As Hindenburg and the Kaiser came down, as we read, from
Mont d'Hiver, during the recent offensive, they saw on the
edge of a crater two wounded British soldiers. The Kaiser
ordered that they should be cared for: their wounds were
bound up and they were given brandy, and brought round from
unconsciousness. That is the German account of it and it
may well be true. It was a kindly act.
Probably, had it not been for this, the two men would
have died among those desolate craters; no one would have
known and no one could have been blamed for it.
The contrast of this spark of imperial kindness against
the gloom of the background of the war that the Kaiser made
is a pleasant thing to see, even though it illuminates for
only a moment the savage darkness in which our days are
plunged. It was a kindness that probably will be long
remembered to him. Even we, his enemies, will remember it.
And who knows but that when most he needs it his reward for
it will be given him? For Judas, they say, once gave his
cloak in his youth, out of compassion, to a shivering
beggar, who sat shaken with ague, in rags, in bitter need.

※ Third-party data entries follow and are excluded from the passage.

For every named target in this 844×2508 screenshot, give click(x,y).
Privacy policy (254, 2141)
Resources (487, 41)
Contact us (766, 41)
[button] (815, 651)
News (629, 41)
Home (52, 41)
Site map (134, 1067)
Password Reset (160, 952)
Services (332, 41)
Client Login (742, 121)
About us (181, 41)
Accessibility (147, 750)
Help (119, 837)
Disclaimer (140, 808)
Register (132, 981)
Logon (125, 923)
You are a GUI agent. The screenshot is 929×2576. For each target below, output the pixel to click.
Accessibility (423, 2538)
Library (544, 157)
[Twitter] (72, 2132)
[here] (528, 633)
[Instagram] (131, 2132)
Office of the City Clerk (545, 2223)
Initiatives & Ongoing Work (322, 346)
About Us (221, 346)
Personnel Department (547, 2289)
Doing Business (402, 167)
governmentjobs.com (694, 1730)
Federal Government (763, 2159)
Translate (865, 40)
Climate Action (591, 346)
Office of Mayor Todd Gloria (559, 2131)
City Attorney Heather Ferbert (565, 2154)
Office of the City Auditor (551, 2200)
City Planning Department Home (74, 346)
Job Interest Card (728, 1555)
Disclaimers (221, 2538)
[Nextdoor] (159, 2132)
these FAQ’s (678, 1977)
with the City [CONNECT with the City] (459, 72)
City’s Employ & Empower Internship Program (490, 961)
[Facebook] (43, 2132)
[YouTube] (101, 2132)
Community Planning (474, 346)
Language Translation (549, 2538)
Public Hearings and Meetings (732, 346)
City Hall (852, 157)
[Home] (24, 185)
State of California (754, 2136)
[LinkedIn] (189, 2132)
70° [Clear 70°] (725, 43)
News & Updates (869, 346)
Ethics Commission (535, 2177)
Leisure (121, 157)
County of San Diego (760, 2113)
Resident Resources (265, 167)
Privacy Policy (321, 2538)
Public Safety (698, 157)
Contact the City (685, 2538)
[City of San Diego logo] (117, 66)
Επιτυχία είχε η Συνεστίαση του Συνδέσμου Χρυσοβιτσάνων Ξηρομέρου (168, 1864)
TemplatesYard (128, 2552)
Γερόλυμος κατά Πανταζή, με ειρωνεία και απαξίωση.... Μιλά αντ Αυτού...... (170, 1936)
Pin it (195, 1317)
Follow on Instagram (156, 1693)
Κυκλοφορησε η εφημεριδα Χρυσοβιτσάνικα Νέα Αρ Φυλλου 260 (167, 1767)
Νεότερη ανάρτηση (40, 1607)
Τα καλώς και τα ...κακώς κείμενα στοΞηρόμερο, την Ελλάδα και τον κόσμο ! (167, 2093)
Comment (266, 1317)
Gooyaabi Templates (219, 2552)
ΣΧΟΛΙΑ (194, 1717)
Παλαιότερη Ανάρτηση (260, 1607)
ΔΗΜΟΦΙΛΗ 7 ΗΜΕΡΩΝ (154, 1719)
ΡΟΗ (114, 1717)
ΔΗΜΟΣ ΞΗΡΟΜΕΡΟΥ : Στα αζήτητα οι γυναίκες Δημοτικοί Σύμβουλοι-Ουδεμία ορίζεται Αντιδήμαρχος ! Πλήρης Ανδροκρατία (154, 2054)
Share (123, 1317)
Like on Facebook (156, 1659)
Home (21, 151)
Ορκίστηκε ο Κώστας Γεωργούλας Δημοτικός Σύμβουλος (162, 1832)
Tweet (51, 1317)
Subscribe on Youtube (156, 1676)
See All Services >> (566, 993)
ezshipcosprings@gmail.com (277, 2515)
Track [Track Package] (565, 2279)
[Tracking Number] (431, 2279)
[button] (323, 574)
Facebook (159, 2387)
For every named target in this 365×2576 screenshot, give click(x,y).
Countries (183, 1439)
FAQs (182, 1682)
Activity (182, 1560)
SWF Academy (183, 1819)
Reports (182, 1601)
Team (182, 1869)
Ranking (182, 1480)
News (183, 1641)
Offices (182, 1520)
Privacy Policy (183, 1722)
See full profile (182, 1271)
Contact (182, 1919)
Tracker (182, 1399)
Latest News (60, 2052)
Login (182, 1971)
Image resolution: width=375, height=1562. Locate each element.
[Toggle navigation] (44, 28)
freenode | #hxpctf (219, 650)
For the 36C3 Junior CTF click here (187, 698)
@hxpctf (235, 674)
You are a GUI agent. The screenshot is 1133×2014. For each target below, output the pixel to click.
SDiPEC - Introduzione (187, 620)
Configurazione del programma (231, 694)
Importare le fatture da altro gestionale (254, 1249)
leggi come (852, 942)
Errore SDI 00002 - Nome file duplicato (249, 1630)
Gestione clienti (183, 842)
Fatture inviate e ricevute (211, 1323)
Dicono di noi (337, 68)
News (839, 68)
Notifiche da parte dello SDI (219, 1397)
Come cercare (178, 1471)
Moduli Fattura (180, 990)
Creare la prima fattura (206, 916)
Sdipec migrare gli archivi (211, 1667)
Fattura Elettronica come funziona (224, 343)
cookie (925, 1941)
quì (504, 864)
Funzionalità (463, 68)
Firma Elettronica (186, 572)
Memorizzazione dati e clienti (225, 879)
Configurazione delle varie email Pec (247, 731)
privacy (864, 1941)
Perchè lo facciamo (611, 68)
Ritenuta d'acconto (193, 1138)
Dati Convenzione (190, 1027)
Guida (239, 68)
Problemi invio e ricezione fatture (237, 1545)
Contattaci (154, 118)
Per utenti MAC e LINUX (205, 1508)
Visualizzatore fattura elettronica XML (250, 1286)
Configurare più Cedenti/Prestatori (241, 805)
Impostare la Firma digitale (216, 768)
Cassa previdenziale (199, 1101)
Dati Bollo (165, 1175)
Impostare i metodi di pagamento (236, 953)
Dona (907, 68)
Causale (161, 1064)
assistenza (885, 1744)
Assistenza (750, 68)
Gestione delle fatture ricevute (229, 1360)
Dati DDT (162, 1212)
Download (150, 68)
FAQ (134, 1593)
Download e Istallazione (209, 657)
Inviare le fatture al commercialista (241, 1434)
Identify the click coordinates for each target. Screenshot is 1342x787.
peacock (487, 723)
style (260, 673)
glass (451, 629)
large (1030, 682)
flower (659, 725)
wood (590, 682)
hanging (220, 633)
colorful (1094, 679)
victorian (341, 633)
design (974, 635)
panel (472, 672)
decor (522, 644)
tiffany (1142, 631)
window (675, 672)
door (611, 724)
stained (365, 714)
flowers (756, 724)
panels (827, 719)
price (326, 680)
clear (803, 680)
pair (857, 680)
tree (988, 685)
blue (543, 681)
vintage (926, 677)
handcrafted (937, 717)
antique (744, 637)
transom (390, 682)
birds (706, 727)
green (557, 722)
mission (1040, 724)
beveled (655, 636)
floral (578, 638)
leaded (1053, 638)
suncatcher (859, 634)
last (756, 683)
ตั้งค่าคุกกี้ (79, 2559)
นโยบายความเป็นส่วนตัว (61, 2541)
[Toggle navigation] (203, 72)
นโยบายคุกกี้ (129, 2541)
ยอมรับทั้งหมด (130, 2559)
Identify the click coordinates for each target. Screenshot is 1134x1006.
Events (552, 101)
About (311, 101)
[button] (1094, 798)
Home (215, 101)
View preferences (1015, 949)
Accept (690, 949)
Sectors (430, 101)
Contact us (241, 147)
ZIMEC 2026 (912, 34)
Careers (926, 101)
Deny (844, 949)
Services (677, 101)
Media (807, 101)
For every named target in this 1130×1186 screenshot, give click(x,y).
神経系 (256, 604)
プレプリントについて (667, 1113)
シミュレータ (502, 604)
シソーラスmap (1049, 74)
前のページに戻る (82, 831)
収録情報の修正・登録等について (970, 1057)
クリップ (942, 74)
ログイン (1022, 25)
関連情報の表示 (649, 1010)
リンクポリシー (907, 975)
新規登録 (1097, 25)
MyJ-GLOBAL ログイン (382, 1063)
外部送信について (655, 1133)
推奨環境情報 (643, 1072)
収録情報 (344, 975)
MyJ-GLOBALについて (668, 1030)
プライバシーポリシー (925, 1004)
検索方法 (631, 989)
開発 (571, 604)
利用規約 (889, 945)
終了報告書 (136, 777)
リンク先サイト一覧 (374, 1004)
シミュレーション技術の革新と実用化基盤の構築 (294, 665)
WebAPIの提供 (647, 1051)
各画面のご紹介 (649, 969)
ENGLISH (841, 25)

And the years went by and Judas forgot his deed. And long
after, in hell, Judas, they say, was given one day's respite
at the end of every year because of this one kindness he had
done so long since in his youth. And every year he goes,
they say, for a day and cools himself among the Arctic
bergs; once every year for century after century.
Perhaps some sailor on watch on a misty evening, blown
far out of his course away to the North, saw something
ghostly once on an iceberg floating by or heard some voice
in the dimness that seemed like the voice of man, and came
home with this weird story. And perhaps as the story passed
from lip to lip men found enough justice in it to believe it
true. So it came down the centuries.
Will seafarers ages hence on dim October evenings, or on
nights when the moon is ominous through mist, red and huge
and uncanny, see a lonely figure sometimes, on the loneliest
part of the sea, far north of where the "Lusitania" sank,
gathering all the cold it can? Will they see it hugging a
crag of iceberg wan as itself; helmet, cuirass and ice pale
blue in the mist together? Will it look towards them with
ice-blue eyes through the mist, and will they question it,
meeting on those bleak seas? Will it answer, or will the
north wind howl like voices? Will the cry of seals be
heard, and ice-floes grinding, and strange birds lost upon
the wind that night? or will it speak to them in those
distant years and tell them how it sinned, betraying man?
It will be a grim, dark story in that lonely part of the
sea, when he confesses to sailors blown too far north the
dreadful thing he plotted against man. The date on which he
is seen will be told from sailor to sailor. Queer taverns
of distant harbours will know it well. Not many will care
to be at sea that day and few will risk being driven by
stress of weather on the Kaiser's night among the bergs of
the haunted part of the sea.
And yet, for all the grimness of the pale-blue phantom,
with cuirass and helmet and eyes shimmering on deadly
icebergs; and yet, for all the sorrow of the wrong he did
against man, the women drowned and the children, and all the
good ships gone -- yet will the horrified mariners meeting
him in the mist grudge him no moment of the day he has
earned, or the coolness he gains from the bergs, because of
the kindness he did to the wounded men. For the mariners in
their hearts are kindly men, and what a soul gains from
kindness will seem to them well deserved.